■ Directions for this task
Leaving out the pictures, transcribe all of the records faithfully.

■ Given records
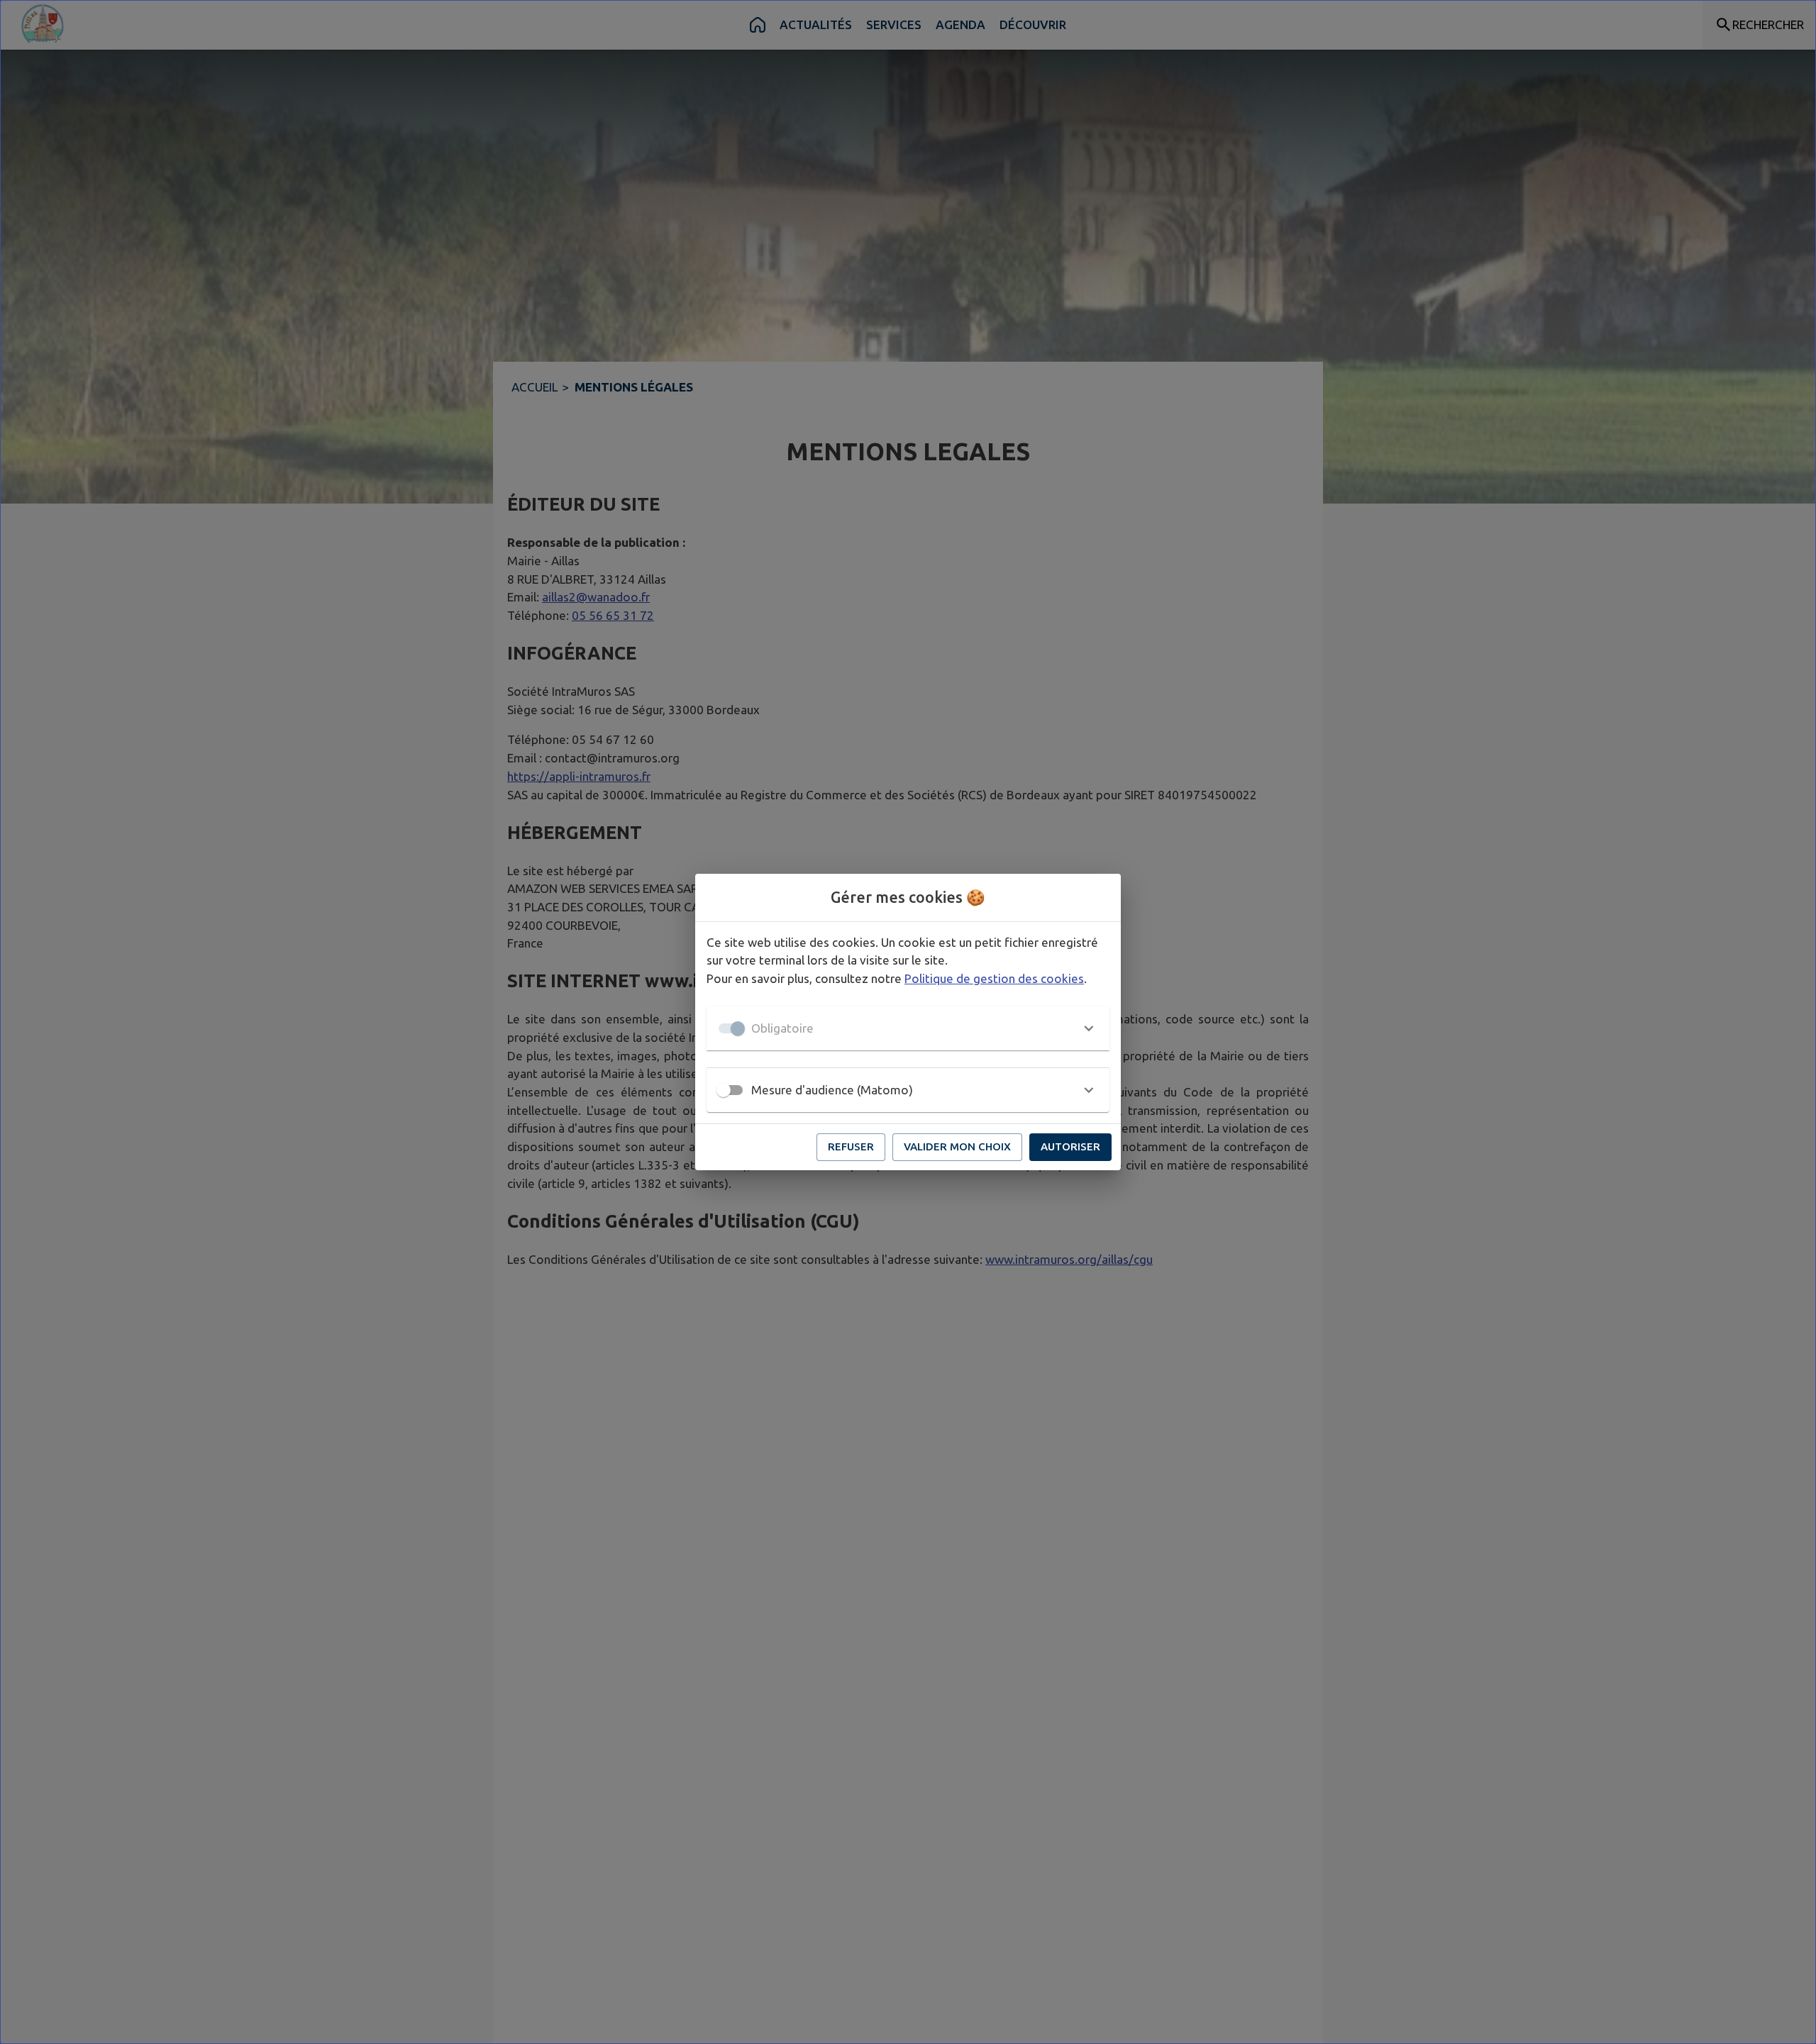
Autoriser (1070, 1146)
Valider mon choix (957, 1146)
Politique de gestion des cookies (994, 978)
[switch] (723, 1090)
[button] (908, 1028)
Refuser (851, 1146)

■ Response area
Autoriser (1070, 1146)
Valider mon choix (957, 1146)
Politique de gestion des cookies (994, 978)
[switch] (723, 1090)
[button] (908, 1028)
Refuser (851, 1146)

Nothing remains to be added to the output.